Half a century later, it was their turn to sit as a group and cast their eyes to the front of the room for the opening of the new showcases added to the museum’s existing Pacific Islands Regiment (PIR) exhibition.
“The influence of these young men, who did much more than teach school, is not well known,” Major General Brian ‘Hori’ Howard explained.
“They quickly improved the standard of general education throughout the Defence Force and the country in general as ex-soldiers who had undertaken their programs returned home and were able to use their skills to help their people.”
The scheme itself was established from within the army with the backing of army minister (and future PM) Malcolm Fraser in the belief that a self-government was on the cards for Papua New Guinea in the near future.
When it ‘was time’ for Gough Whitlam to come into power in December, 1972, conscription was consequently abolished.
Yet it was two years before the last conscripted Chalkie left Papua New Guinea before the territory gained Independence on September 16, 1975.
Earlier this year, General Howard recruited the support of Major Don Graham in obtaining the approval of the Curator at AAIM to proceed with the project.
Chalkies PIR Exhibit managers Garry Screen and Steve Beveridge then liaised with John Land, the Curator of AAIM who worked alongside Paul Mitrovich (Australian Army History Unit) to clarify the requirements for the display.
“To have the chance to gather here and hear their story really was an honour and privilege,” Mr Mitrovich told the Singleton Argus
“Here was a bunch of guys who were compelled to serve but they made the most out of it.

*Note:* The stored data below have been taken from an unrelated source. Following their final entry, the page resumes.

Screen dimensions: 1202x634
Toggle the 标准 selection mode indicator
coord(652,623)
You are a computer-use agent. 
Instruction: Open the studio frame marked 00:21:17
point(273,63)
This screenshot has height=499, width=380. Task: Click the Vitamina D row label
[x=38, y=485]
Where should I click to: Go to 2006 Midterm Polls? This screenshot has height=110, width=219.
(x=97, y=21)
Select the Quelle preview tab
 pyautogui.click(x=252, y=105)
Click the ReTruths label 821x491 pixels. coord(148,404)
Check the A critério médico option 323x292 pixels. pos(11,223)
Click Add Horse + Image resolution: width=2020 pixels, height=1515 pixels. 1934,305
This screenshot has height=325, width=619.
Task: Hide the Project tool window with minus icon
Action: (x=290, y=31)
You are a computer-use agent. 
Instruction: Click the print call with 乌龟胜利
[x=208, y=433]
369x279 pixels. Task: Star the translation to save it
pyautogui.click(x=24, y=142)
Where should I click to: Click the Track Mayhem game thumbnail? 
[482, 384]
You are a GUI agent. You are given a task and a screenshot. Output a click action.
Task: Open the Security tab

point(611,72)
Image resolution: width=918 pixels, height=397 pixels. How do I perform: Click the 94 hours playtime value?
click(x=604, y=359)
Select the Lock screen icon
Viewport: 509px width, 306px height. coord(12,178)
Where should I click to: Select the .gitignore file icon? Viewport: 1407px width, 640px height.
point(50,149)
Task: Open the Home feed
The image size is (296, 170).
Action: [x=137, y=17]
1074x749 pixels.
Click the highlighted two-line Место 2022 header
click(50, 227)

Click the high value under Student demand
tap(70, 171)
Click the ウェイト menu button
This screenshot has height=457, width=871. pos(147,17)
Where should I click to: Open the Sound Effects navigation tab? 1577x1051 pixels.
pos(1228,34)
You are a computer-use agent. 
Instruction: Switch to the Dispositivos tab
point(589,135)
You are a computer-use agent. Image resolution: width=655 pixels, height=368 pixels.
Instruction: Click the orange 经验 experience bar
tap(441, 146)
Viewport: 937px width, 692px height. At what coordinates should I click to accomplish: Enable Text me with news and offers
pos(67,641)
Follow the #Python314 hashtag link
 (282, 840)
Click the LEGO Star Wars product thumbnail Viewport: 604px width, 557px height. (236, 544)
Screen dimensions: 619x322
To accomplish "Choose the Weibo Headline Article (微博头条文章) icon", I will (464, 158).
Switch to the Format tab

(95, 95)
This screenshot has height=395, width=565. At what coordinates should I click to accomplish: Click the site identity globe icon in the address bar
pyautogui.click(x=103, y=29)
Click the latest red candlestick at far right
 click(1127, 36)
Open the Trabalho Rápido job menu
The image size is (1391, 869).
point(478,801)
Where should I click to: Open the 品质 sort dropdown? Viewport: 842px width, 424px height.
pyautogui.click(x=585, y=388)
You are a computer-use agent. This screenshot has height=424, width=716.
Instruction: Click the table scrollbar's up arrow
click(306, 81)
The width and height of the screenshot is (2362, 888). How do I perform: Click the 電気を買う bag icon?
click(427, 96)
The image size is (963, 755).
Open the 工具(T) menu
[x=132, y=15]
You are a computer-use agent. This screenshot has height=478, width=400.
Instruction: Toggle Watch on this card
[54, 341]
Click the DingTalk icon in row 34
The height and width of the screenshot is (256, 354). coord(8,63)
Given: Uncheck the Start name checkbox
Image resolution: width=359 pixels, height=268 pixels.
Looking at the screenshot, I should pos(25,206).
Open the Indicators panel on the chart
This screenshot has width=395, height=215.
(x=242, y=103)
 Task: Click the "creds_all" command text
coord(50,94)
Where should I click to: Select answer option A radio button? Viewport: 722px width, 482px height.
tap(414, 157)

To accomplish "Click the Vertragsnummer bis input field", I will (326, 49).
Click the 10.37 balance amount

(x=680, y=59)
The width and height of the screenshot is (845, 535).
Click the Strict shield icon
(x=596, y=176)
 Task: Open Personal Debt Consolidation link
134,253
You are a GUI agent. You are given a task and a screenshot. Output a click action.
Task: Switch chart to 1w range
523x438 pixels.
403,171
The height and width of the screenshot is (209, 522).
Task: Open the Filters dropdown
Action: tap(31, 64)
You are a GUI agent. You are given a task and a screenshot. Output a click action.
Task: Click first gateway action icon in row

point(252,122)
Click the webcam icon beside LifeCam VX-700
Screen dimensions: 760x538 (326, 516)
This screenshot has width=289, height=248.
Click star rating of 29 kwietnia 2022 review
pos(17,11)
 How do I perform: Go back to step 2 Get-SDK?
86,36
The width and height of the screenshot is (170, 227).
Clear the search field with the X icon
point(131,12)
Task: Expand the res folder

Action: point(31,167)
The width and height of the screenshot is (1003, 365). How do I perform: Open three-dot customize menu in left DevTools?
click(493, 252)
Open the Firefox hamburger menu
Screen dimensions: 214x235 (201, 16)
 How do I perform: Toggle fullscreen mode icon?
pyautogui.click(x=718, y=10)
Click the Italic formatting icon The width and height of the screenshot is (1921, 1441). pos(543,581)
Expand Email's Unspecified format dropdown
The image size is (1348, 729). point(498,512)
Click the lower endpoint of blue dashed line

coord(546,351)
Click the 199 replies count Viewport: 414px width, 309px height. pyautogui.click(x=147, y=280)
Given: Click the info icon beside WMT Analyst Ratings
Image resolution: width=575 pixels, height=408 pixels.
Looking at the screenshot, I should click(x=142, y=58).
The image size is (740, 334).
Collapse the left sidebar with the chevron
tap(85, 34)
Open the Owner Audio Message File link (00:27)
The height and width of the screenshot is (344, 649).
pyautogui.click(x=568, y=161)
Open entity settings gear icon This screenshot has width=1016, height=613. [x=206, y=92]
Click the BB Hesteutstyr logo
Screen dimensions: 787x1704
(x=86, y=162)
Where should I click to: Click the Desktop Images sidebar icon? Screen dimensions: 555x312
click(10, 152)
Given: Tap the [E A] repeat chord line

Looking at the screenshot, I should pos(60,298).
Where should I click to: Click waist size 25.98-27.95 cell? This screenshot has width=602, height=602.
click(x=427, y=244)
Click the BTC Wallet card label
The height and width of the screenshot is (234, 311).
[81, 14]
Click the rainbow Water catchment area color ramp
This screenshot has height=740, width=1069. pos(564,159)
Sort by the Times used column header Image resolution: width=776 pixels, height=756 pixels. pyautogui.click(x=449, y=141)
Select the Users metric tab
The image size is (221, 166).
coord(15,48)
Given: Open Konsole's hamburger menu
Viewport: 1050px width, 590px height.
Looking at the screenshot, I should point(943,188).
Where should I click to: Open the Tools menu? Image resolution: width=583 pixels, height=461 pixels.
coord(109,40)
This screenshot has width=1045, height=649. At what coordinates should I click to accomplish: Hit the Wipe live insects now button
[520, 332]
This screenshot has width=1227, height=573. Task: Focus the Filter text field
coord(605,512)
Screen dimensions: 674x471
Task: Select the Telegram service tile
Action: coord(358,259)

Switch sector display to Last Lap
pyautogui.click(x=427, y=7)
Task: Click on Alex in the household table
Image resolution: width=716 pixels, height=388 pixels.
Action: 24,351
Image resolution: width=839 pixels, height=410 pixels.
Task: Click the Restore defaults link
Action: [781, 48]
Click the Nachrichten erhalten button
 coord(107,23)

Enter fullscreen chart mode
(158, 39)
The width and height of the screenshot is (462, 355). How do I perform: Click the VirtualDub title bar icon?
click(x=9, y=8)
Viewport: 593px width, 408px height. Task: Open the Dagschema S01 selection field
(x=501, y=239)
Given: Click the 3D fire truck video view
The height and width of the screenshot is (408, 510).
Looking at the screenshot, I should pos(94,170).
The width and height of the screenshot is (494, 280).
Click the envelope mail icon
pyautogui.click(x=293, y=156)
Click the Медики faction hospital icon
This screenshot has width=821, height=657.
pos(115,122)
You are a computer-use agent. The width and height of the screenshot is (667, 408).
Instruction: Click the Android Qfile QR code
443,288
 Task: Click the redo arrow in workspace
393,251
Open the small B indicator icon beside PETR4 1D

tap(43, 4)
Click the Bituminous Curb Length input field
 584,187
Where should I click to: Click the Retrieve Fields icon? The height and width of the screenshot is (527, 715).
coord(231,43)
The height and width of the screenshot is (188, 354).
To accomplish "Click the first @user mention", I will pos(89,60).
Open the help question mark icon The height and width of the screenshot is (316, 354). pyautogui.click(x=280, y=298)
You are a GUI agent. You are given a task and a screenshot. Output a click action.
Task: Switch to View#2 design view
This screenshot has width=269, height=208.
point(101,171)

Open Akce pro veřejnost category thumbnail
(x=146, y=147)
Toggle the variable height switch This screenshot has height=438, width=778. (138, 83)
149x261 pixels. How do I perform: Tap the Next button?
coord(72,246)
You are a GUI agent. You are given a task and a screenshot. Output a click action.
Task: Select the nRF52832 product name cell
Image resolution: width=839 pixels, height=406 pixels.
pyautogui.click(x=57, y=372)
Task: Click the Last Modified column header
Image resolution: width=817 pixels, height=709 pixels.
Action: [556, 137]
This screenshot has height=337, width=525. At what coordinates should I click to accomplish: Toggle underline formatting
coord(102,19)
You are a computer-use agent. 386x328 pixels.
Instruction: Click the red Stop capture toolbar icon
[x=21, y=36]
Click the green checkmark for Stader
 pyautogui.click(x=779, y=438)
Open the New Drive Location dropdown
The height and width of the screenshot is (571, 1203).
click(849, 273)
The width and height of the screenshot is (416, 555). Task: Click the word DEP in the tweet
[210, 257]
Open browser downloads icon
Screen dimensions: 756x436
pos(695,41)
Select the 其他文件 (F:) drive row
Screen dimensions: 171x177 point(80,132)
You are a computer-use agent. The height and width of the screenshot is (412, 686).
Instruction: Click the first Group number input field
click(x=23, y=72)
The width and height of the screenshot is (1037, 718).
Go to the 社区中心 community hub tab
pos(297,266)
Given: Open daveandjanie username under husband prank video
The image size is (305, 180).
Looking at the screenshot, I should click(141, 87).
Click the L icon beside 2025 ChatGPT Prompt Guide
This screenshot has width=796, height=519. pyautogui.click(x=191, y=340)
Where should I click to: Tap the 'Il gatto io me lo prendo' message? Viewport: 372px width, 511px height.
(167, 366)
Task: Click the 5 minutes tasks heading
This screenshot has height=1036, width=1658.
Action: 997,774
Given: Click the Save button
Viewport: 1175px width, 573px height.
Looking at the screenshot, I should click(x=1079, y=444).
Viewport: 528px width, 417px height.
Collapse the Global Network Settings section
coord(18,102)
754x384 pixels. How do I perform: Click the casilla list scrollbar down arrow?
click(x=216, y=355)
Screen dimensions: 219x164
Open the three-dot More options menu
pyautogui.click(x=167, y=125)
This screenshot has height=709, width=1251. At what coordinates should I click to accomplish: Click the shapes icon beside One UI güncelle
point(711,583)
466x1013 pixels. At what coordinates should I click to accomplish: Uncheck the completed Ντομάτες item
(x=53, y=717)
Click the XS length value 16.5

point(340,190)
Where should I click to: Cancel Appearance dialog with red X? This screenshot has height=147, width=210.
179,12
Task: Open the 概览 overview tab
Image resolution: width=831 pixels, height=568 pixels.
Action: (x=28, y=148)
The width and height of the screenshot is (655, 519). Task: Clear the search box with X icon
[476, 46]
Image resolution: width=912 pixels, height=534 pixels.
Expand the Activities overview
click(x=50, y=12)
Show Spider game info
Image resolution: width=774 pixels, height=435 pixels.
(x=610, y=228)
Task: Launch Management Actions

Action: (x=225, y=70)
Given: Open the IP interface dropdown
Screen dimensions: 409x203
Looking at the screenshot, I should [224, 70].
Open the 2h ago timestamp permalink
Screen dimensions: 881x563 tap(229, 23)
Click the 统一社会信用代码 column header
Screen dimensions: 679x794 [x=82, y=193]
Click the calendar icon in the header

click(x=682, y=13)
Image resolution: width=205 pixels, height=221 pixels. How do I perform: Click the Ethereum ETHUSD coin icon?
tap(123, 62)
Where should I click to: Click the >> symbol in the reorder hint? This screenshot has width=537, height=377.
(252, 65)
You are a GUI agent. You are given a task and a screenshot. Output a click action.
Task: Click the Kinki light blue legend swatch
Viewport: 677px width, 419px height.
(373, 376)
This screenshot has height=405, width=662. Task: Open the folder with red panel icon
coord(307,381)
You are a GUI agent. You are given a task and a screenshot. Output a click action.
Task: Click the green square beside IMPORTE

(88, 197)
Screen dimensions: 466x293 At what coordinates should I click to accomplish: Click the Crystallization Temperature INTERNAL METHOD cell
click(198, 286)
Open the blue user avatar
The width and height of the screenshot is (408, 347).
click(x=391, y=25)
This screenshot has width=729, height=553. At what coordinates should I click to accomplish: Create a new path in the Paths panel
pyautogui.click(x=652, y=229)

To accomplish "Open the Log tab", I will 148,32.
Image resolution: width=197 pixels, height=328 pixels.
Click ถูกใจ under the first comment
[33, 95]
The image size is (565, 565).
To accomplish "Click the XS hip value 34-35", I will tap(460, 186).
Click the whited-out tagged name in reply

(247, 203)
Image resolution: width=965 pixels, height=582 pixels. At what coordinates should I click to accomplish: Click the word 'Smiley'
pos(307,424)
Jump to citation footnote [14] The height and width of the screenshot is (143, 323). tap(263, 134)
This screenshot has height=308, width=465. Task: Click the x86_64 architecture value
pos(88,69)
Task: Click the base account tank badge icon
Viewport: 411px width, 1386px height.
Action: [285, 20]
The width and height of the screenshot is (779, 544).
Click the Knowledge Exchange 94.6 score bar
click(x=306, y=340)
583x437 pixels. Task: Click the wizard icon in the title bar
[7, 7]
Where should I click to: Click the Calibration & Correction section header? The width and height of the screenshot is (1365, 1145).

“These educators really have this great story to tell which everyone seems to have forgotten about because it’s overshadowed by Vietnam.”
He continued, “Usually when you think of someone in uniform it is in a war and almost violent like outcome.”
“Here we have a bunch of young men who are fit and smart and well educated and they go in and transform a country through education teaching.”
Until this year only a book, ‘The Chalkies – Educating An Army For Independence’ written by Dr Darryl Dymock (a Chalkie himself from 1969-70), had formally recognised these servicemen.
Fast forward to 2019 and the NSW Department of Education has also joined the Chalkies’ party by unveiling a ‘Roll of Service honourboard’.
“It is a great pleasure that I’m here today representing the 130,000 employees in the Department of Education as well as the 800,000 students who make up public education in NSW,” Director for School Operations & Performance Christopher Charles said.
The tribute board will make its way to the department’s head office in Parramatta.